# Sedatives for shipping dogs?



## Christopher Jones (Feb 17, 2009)

Locally here the two airlines that ship dogs around oz have gone anal on the shipping of "dangerous" or "aggressive" dogs. 
I took a female Dutchie down to be shipped to a friend and they had a nice metal wire crate for her. I put her in and she was fine. So the airline dude comes up, bends over her in the crate and bangs down the shipping stickers right above her head on top of the crate. Well, she barked at him and the guy shits himself and said "no, no shes dangerous". I spent another 10 minutes arguing with them to load her and finally she got on the plane.
So I was wondering what stuff do you guys use thats safe for dogs and will chill them out for shipping? I have had people mention antihistamines and valium, but Im looking for some over the counter phamacy stuff? 
Thx


----------



## mike suttle (Feb 19, 2008)

Christopher Jones said:


> Locally here the two airlines that ship dogs around oz have gone anal on the shipping of "dangerous" or "aggressive" dogs.
> I took a female Dutchie down to be shipped to a friend and they had a nice metal wire crate for her. I put her in and she was fine. So the airline dude comes up, bends over her in the crate and bangs down the shipping stickers right above her head on top of the crate. Well, she barked at him and the guy shits himself and said "no, no shes dangerous". I spent another 10 minutes arguing with them to load her and finally she got on the plane.
> So I was wondering what stuff do you guys use thats safe for dogs and will chill them out for shipping? I have had people mention antihistamines and valium, but Im looking for some over the counter phamacy stuff?
> Thx


This is a problem that I deal with every week. I have tried everything under the sun to calm them down. Sometimes it works, most of the time it doesn't work so well. What worked the best for me was to develop a relationship with the folks at the ticket counter. After a few hundred visits they get to know you. I had to educate them about the fact that not all dogs that bark in their crates are "dangerous". I took a few social dogs who barked like idiots in the crate and let them out to visit with the people at the counter. Once they got that concept down, then I can slip in a few who really are dangerous and they will believe that the dog is just barking like all of the others are doing. I had a few long talks with the manager at the ticket counter to establish a relationship with him. Now they know me and they know that most of my dogs bark. Hell, they even let me ship an 85 lb GSD in a size 400 to Alaska last week. That would have never worked at any other airport for me.


----------



## Lee H Sternberg (Jan 27, 2008)

Both my dogs are extremely crate aggressive. I felt fortunate that Continental Airlines flew them from the US to Costa Rica. They were going NUTS when I checked them in. The flight attendants siad they were insane on the tarmac in Houston when changing planes. 

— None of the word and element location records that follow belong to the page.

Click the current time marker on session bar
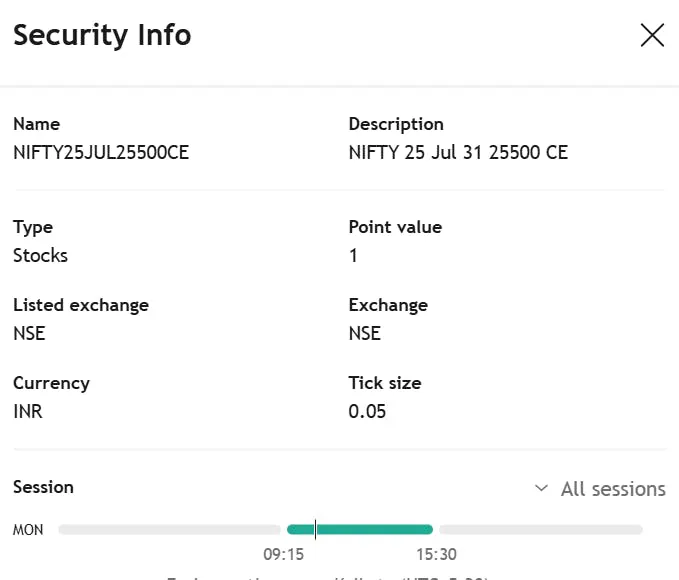This screenshot has height=580, width=679. (x=315, y=529)
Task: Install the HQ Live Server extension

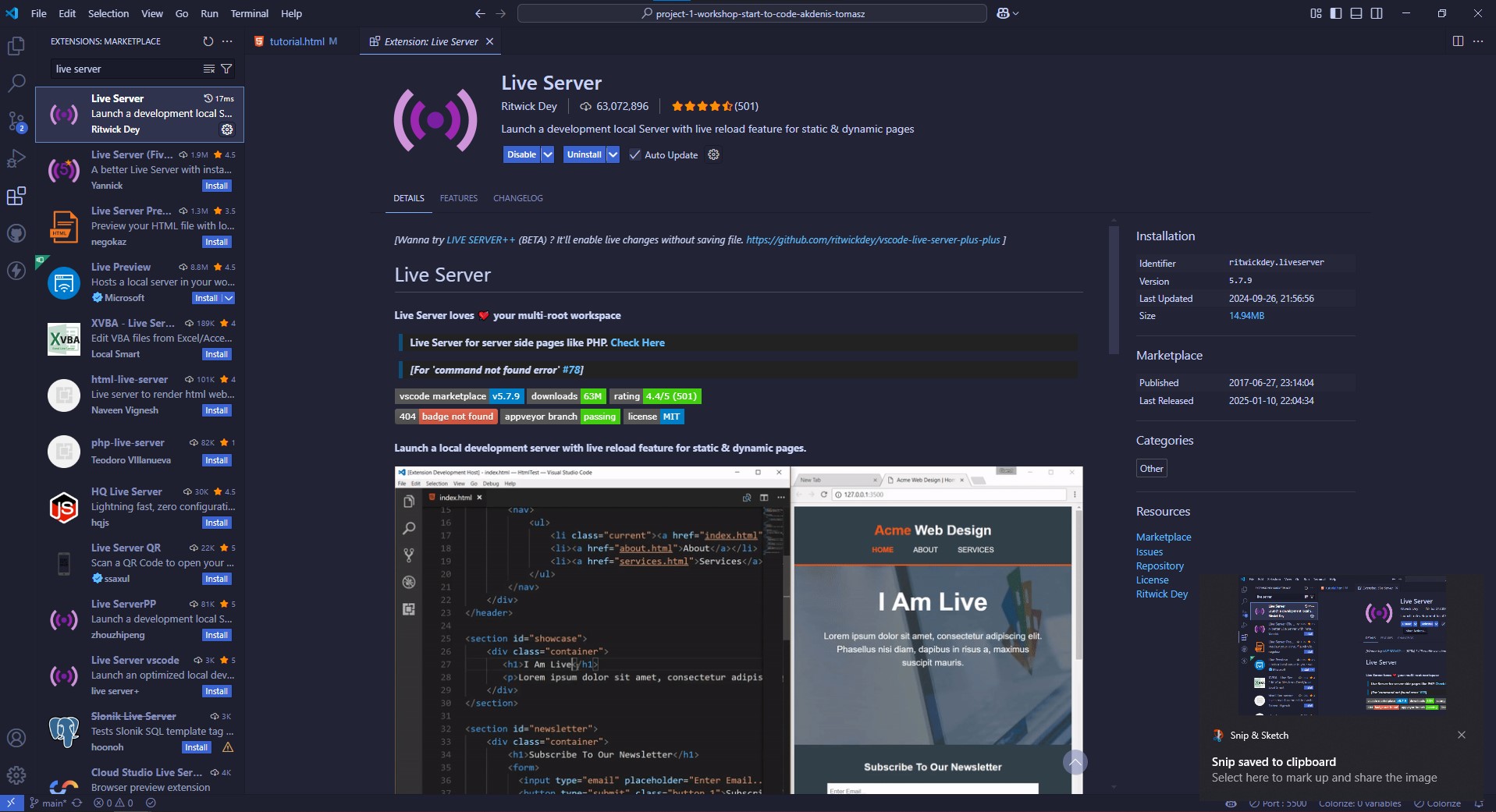Action: [x=216, y=523]
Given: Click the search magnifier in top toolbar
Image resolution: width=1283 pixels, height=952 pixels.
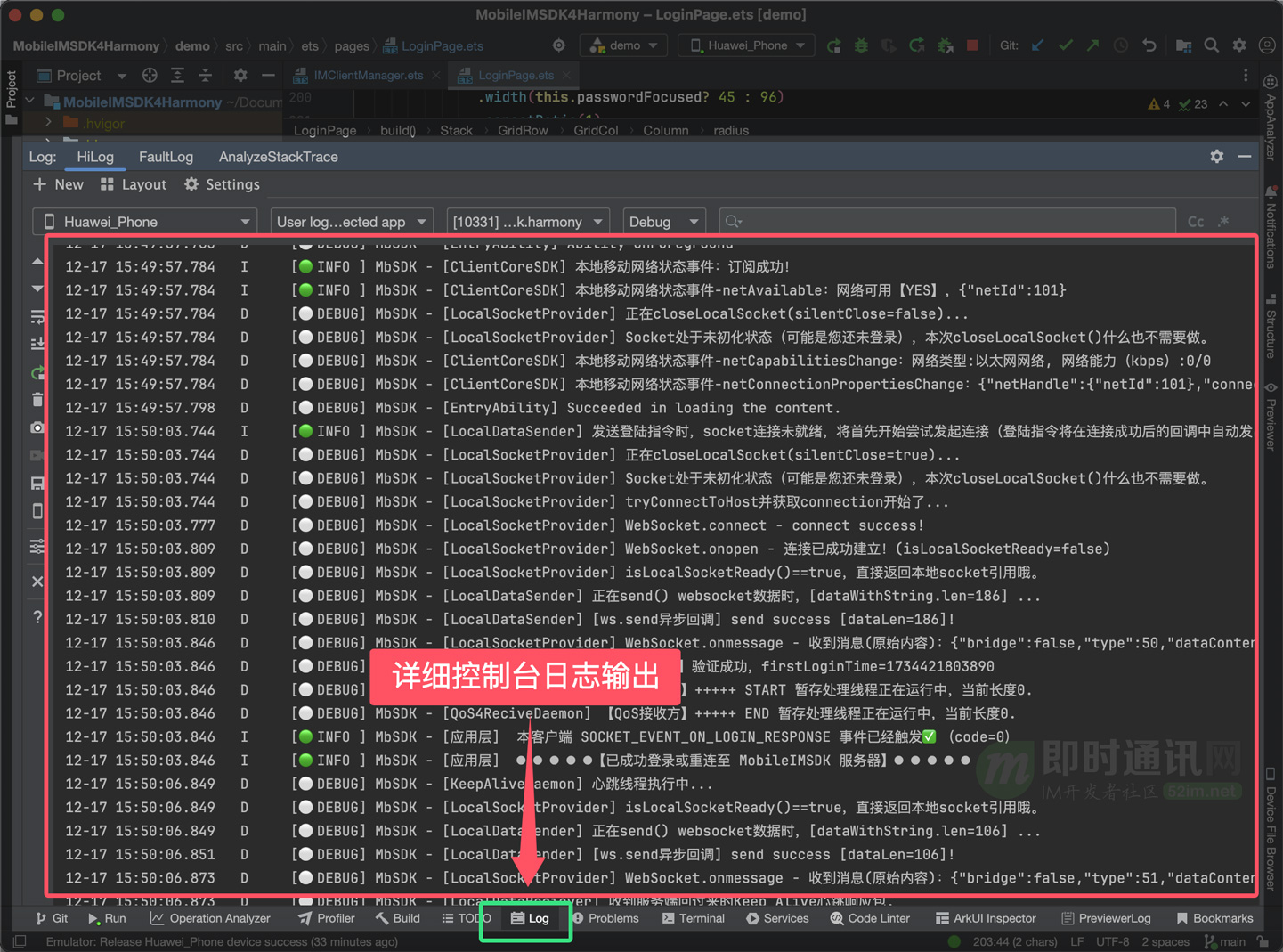Looking at the screenshot, I should click(x=1211, y=45).
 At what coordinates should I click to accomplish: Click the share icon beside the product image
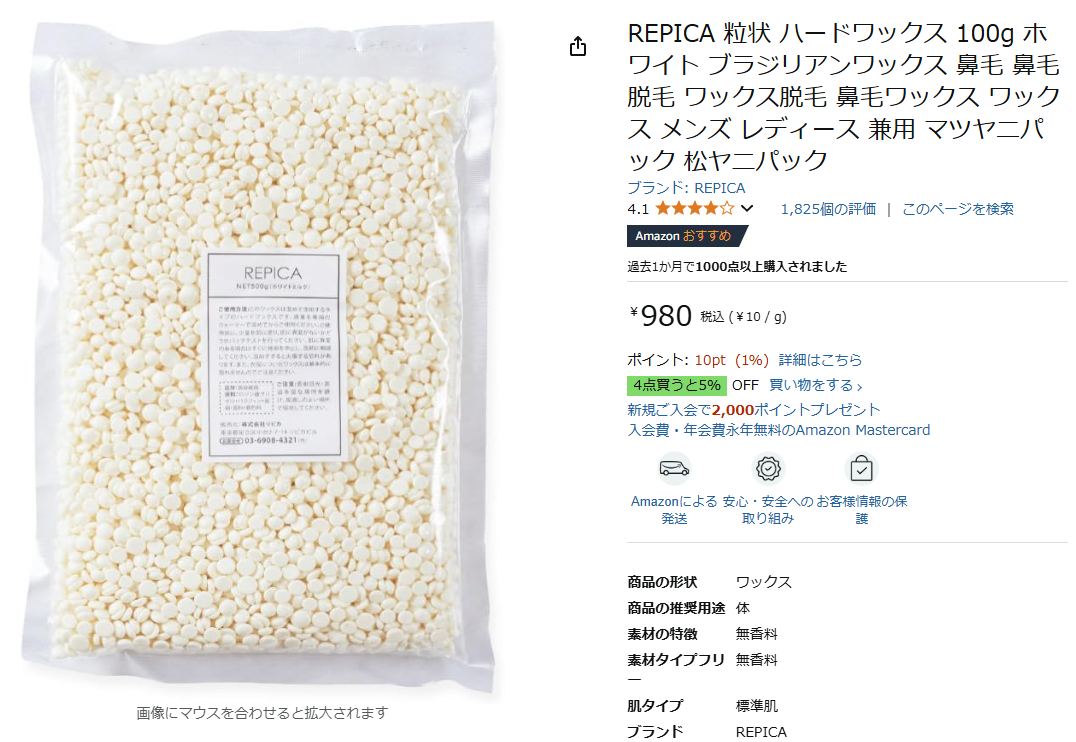[x=578, y=46]
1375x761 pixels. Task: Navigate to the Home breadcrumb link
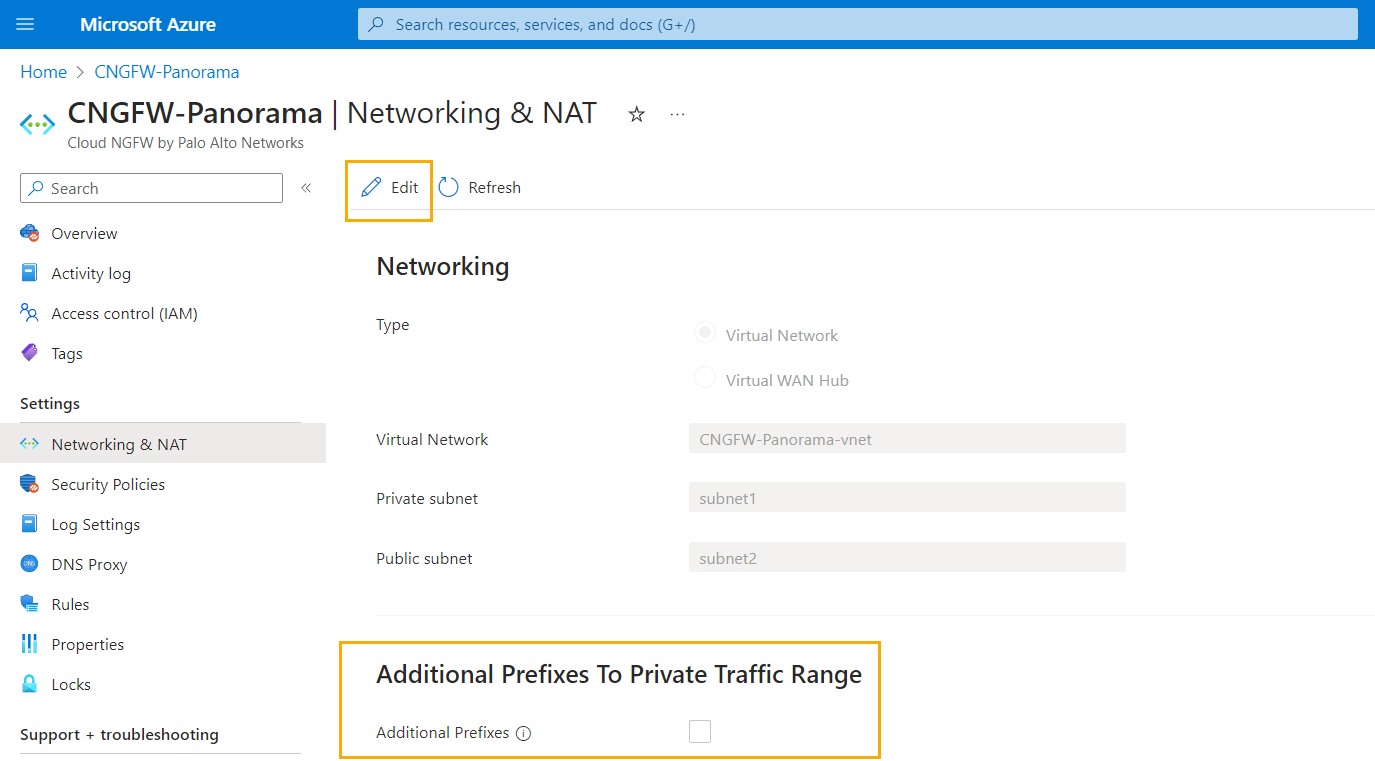pyautogui.click(x=43, y=72)
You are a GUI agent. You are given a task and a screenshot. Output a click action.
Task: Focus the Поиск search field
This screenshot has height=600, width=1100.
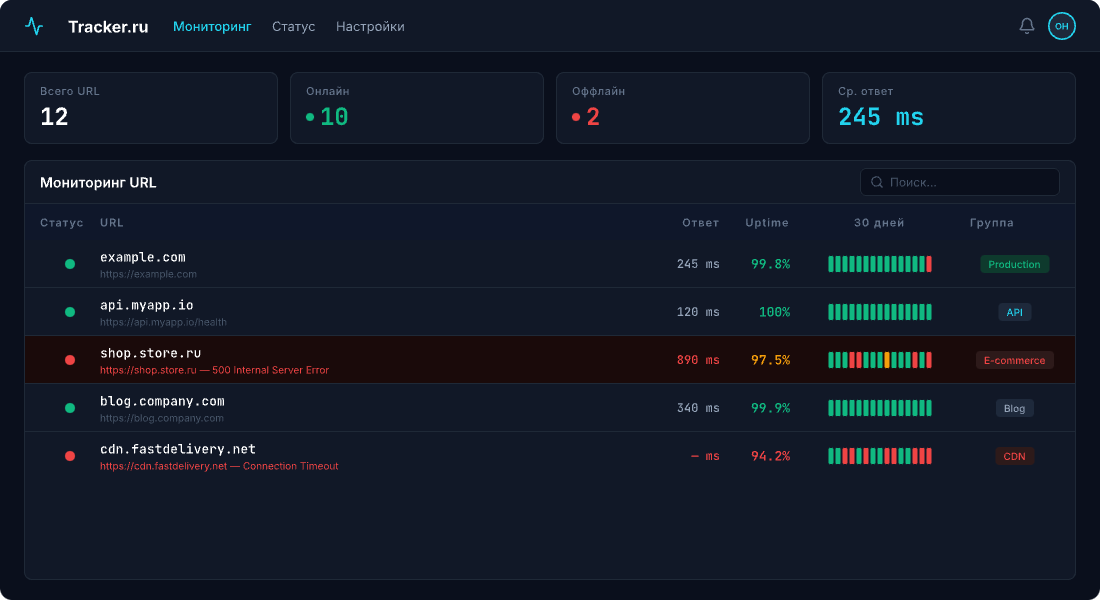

I can't remember what the vet prescribed to calm them down before the flights but it didn't help at all. I tried experimenting with various doses 2 weeks before I flew them but all bets were off the day of the flight. 

You need to be careful because the airlines can refuse a dog they suspect is drugged. It's walking a fine line. You can't just knock the dog out.


----------



## Guest (Dec 1, 2008)

ACE sometimes works well, or at least brings them down a notch or two


----------



## Lee H Sternberg (Jan 27, 2008)

Jody Butler said:


> ACE sometimes works well, or at least brings them down a notch or two


Now I remember what the vet prescribed. You triggered my memory. It was ACE. It didn't work my two. I gave them a hefty dose.


----------



## Christopher Jones (Feb 17, 2009)

Maybe the airlines thought getting these dangerous dogs out of the USA and out to another country was the best thing they could do...lol



Lee H Sternberg said:


> Both my dogs are extremely crate aggressive. I felt fortunate that Continental Airlines flew them from the US to Costa Rica. They were going NUTS when I checked them in. The flight attendants siad they were insane on the tarmac in Houston when changing planes.
> 
> I can't remember what the vet prescribed to calm them down before the flights but it didn't help at all. I tried experimenting with various doses 2 weeks before I flew them but all bets were off the day of the flight.
> 
> You need to be careful because the airlines can refuse a dog they suspect is drugged. It's walking a fine line. You can't just knock the dog out.


----------



## Lee H Sternberg (Jan 27, 2008)

Christopher Jones said:


> Maybe the airlines thought getting these dangerous dogs out of the USA and out to another country was the best thing they could do...lol


You should have been there when we landed at the small airport in Liberia, Costa Rica. The dogs didn't loose any of their energy on the long flight. They were still going WILD. 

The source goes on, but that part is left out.